Описание
copyparty: volflag nohtml did not block javascript in svg files
Summary
The nohtml config option, intended to prevent execution of JavaScript in user-uploaded HTML files, did not apply to SVG images.
Details
A user with write-permission could upload an SVG containing embedded JavaScript, which would execute in the context of whichever user opens it.
This in itself is not a vulnerability; it is intended behavior according to the SVG spec. The vulnerability is that the nohtml volflag, when enabled, did not prevent this.

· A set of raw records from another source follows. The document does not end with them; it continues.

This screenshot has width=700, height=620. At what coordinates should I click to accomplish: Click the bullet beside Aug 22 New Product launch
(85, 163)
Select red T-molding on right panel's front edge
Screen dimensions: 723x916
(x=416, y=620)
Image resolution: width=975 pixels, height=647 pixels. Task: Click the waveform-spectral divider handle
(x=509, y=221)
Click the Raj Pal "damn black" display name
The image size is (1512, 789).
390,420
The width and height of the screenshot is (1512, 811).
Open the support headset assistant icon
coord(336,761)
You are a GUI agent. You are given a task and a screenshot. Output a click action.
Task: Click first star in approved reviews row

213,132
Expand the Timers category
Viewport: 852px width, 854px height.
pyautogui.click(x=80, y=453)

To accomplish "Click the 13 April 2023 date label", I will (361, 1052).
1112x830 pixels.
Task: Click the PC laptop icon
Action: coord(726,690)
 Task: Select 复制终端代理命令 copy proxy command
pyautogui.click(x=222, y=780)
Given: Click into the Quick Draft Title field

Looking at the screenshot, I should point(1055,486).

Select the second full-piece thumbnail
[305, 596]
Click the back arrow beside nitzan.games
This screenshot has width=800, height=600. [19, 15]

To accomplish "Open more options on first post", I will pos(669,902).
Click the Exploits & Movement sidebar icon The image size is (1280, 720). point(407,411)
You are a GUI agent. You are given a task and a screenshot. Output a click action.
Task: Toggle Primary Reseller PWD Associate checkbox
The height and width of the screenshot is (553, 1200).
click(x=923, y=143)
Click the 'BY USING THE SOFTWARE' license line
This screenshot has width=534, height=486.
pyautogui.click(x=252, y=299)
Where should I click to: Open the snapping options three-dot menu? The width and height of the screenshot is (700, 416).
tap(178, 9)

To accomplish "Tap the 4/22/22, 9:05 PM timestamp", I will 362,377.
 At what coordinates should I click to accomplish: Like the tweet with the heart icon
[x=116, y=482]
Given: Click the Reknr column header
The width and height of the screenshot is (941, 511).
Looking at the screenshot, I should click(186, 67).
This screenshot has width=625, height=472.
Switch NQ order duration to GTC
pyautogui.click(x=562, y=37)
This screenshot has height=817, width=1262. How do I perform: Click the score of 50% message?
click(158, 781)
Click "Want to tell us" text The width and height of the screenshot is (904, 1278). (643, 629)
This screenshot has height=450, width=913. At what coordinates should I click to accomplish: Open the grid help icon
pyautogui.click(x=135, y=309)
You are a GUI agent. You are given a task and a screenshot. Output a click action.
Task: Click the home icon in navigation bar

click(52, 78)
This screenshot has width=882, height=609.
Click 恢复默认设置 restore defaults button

nohtml, intended for use on volumes which contains untrusted files, would correctly prevent execution of javascript in HTML files, but did not consider SVG images. This has been fixed in v1.20.11.
Impact
The malicious JavaScript could move or delete existing files on the server, or upload new files, using the account of the person who opens the SVG.
Пакеты
copyparty
<= 1.20.10
1.20.11
Связанные уязвимости
Copyparty is a portable file server. Prior to v1.20.11., the nohtml config option, intended to prevent execution of JavaScript in user-uploaded HTML files, did not apply to SVG images. A user with write-permission could upload an SVG containing embedded JavaScript, which would execute in the context of whichever user opens it. This has been fixed in v1.20.11.